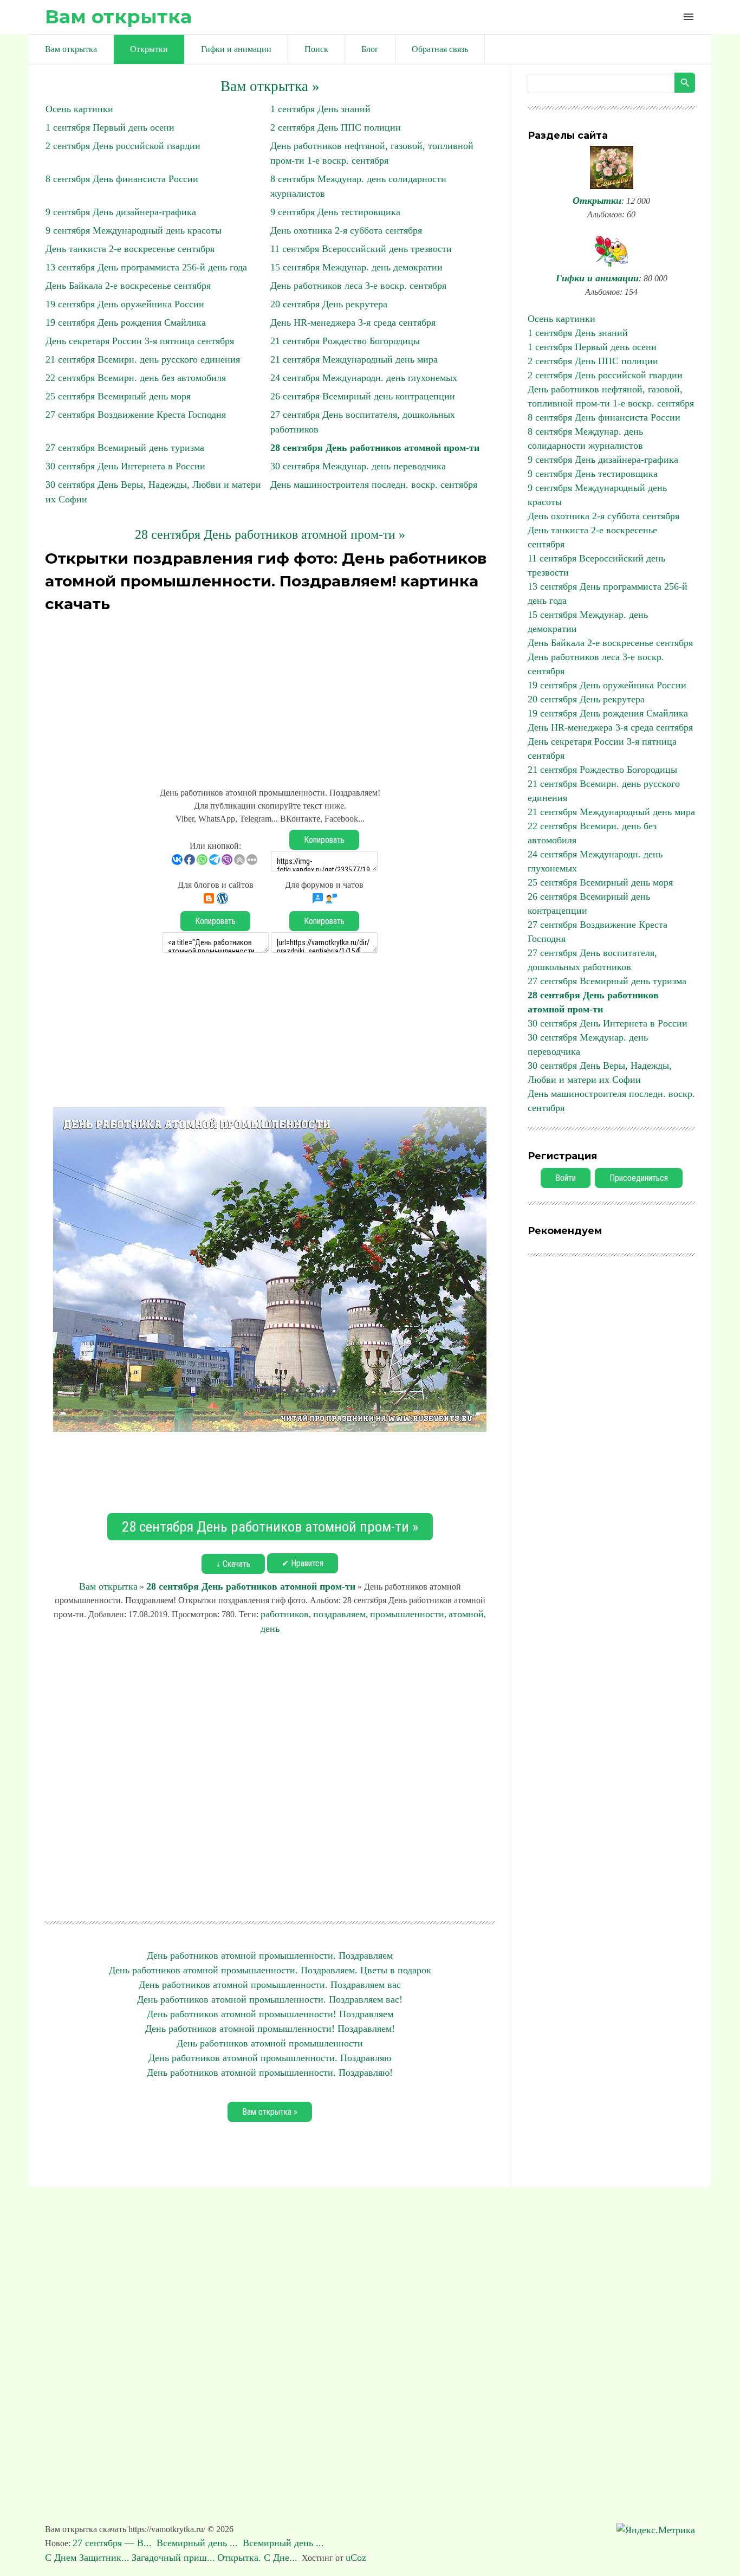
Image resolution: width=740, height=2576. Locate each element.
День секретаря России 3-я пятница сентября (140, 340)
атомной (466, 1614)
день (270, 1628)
---
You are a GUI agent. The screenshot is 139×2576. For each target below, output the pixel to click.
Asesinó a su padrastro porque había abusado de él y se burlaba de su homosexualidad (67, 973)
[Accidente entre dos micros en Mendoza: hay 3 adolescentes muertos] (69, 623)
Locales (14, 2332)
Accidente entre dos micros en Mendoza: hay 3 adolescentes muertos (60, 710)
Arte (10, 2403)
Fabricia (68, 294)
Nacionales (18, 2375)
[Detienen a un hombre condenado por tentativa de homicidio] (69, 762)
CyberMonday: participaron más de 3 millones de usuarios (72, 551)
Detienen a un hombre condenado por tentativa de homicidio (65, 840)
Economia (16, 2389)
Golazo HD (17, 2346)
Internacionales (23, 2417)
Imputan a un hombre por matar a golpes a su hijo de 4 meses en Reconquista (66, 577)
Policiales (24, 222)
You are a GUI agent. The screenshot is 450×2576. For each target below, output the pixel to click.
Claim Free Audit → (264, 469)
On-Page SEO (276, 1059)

• [WHAT TO WORK ON]: Return all lines of the material above in which "tentativa" occurs.

• [ANSWER]:
[Detienen a un hombre condenado por tentativa de homicidio] (69, 762)
Detienen a un hombre condenado por tentativa de homicidio (65, 840)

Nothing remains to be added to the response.